**What to do**. The full listing below is to be written out exactly.
+++
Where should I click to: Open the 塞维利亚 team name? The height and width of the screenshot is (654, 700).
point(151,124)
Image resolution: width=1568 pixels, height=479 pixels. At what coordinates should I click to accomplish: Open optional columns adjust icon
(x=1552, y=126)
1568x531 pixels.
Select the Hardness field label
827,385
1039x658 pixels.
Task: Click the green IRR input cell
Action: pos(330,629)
+++
**Reply**.
Where should I click to: Open the 塞维利亚 team name? The height and width of the screenshot is (654, 700).
point(151,124)
Image resolution: width=1568 pixels, height=479 pixels. At what coordinates should I click to accomplish: Open optional columns adjust icon
(x=1552, y=126)
1568x531 pixels.
Select the Hardness field label
827,385
1039x658 pixels.
Task: Click the green IRR input cell
Action: pos(330,629)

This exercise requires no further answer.